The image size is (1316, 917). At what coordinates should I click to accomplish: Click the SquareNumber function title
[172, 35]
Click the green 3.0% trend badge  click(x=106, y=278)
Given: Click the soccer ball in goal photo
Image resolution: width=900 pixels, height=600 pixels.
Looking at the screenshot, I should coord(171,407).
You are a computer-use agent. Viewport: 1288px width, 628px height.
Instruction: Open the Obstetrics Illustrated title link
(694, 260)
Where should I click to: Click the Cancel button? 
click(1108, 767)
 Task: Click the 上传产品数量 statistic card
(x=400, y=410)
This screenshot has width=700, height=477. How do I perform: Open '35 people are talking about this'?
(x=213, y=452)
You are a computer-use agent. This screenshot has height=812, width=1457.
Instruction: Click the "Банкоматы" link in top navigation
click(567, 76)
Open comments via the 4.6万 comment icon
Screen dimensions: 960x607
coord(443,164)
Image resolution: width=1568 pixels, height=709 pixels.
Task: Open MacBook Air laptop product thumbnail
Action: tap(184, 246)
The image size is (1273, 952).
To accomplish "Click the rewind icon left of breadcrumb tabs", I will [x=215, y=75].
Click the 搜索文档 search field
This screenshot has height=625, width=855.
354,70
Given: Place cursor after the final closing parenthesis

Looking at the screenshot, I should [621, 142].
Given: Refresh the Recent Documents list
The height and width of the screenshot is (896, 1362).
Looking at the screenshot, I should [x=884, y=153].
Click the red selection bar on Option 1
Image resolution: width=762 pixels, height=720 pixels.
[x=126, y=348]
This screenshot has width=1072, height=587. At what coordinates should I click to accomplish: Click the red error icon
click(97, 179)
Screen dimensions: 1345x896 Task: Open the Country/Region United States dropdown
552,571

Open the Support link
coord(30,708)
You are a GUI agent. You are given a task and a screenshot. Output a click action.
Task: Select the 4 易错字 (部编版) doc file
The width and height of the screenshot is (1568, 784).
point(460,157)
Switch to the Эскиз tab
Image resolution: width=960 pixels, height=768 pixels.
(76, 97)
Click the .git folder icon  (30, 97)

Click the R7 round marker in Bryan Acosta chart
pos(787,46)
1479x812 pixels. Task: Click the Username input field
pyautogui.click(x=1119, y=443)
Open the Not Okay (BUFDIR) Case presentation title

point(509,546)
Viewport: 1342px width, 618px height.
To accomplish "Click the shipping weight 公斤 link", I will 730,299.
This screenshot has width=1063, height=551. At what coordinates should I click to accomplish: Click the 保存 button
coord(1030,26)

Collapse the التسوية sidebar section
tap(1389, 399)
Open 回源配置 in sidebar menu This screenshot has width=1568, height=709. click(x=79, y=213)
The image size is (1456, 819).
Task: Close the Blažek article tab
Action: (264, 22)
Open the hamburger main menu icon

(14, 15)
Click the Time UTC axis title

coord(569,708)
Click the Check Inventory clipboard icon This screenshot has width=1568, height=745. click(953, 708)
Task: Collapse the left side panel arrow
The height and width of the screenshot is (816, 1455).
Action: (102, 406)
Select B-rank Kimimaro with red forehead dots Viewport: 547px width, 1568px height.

++++++++++++++++++++

> _Instruction_: Can you repeat the entries above verbatim, starting at the line containing "Click the Check" and ending at the last line of the entries?

> _Problem solution_:
Click the Check Inventory clipboard icon This screenshot has width=1568, height=745. click(953, 708)
Task: Collapse the left side panel arrow
The height and width of the screenshot is (816, 1455).
Action: (102, 406)
Select B-rank Kimimaro with red forehead dots Viewport: 547px width, 1568px height.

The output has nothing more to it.